Parler de sexualité avec des pré-ados en proie au questionnement ramène souvent celles et ceux dont c’est le rôle à leur propre vécu. Lorsque douze jeunes filles rentrent dans le local d’animation du centre de planning familial, je ressens une tendre empathie pour cet âge inconfortable.
La puberté, cet âge particulier où le corps se transforme, où l’on peut ne plus se reconnaître, ce moment où, comme le disait Françoise Dolto, on ressemble à un homard en mue. Nous nous sommes défaits de notre ancienne carapace, devenue trop petite, et c’est parfois avec une grande vulnérabilité que nous construisons la suivante, celle de l’adulte en devenir. Cet âge auquel, au sein d’une même classe, l’avancée des changements pubertaires peut être tellement variable. Je me rappelle de la souffrance qui était mienne face à ce corps de déjà-presque-femme, à 11 ans, l’impression de déborder, d’occuper tellement de place dans un espace qui semblait rétréci.
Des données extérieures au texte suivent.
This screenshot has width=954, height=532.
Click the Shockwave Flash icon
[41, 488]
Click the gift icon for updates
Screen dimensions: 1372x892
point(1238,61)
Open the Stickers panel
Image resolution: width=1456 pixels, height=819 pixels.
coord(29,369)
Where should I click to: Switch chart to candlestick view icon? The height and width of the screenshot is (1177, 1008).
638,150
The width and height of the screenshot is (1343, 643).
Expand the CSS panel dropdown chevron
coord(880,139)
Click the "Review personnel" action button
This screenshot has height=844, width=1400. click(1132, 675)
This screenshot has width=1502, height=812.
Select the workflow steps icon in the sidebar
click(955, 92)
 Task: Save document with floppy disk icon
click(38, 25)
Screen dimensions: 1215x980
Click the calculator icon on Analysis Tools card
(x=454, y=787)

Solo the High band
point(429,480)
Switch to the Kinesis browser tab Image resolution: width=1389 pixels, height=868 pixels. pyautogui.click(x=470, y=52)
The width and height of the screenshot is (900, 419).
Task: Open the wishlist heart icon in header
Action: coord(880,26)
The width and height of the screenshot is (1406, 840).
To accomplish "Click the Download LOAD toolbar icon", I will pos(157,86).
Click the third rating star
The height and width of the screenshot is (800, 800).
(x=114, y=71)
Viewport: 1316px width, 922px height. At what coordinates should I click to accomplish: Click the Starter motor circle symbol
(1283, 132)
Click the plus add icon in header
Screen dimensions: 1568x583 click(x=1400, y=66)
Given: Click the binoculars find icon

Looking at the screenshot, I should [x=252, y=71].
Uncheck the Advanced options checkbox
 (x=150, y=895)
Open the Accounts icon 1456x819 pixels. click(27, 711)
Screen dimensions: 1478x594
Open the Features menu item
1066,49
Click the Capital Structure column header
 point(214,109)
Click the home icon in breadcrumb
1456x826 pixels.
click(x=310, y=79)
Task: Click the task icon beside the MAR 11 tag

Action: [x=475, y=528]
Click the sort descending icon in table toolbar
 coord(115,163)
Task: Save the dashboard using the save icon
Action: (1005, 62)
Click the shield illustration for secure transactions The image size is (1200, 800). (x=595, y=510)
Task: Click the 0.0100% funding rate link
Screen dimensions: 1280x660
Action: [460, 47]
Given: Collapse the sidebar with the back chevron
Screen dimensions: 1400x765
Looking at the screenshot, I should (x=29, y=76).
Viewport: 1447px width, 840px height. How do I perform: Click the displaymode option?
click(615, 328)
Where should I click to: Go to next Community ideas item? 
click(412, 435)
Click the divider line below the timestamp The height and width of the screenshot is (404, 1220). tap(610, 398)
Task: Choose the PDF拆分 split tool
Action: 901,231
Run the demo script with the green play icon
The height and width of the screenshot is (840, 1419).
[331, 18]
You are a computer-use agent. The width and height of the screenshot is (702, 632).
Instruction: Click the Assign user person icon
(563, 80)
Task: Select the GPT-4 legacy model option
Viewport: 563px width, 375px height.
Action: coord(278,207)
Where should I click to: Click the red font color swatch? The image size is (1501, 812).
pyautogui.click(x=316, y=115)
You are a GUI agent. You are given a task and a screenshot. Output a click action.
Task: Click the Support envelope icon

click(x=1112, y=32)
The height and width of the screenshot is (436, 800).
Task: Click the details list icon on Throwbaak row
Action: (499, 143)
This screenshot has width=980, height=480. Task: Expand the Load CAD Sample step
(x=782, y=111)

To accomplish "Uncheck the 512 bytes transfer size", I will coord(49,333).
Aujourd’hui, ces élèves et moi, ensemble, nous allons débattre de tout cela : grandir, changer, ressentir, les gains, les pertes, les peurs, les émotions labiles, l’excitation. J’ai la chance d’avoir mis en place, dans les écoles où j’interviens, des projets ÉVRAS qui commencent en maternelle, et ces jeunes filles, je les connais déjà. Un lien de confiance a pu se tisser au cours de nos rencontres préalables autour des émotions, des besoins et des relations. Bien que les animations n’aient aucune visée thérapeutique, elles constituent un entraînement à l’affirmation et à l’écoute et favorisent des prises de conscience : conscience de soi et de l’autre, conscience de notre équivalence, conscience de notre interdépendance. Elles sont aussi encadrées par des règles simples, telles que le respect de la parole de l’autre, la confidentialité, le droit au silence, le fait de parler en son nom. Autant de leviers à l’expression d’une parole vraie et libérée. C’est en tout cas mon credo et une des raisons pour lesquelles je défends ardemment ce dispositif d’ÉVRAS tout au long du cycle fondamental.
Partager pour apaiser
Il y a quelques semaines, je suis passée en classe afin de recueillir leurs questions de façon anonyme autour de la puberté. Les thématiques qui en ressortent sont évidemment souvent les mêmes (les pertes blanches, les règles, comment on fait les bébés, les poils…) mais l’anonymat permet aussi de toucher des questionnements plus affectifs autour du sentiment amoureux, du manque de confiance en soi, des moqueries. Cette animation n’est donc pas un exposé scientifique sur les changements pubertaires mais une co-construction, ancrée dans le vécu émotionnel de leur expérience actuelle. De cette expérience ressortent aujourd’hui des questions en lien avec le genre (pourquoi dit-on que les garçons sont moins matures que les filles ?), avec l’orientation sexuelle (comment sait-on si on est homosexuel ?), ou encore avec le harcèlement de rue (comment faire si on me suit dans le métro ?). La circulation de la parole, le renvoi au vécu de chacune, le partage des connaissances et des points de vue semble soulager et ouvrir le champ des possibles.
Effet miroir
En fin de rencontre, nous préparons la séance suivante (la dernière, pour elles, dans le cycle fondamental). Cette animation se déroulera avec la classe entière. L’objectif est de pouvoir échanger, entre filles et garçons, autour des besoins et des questionnements de chacun.e. Les filles expriment une gêne vis-à-vis des garçons de leur classe qui semblent les fuir, les défier, les titiller. Sur cette position défensive que peut constituer l’éloignement de l’autre sexe, elles aimeraient mettre des mots.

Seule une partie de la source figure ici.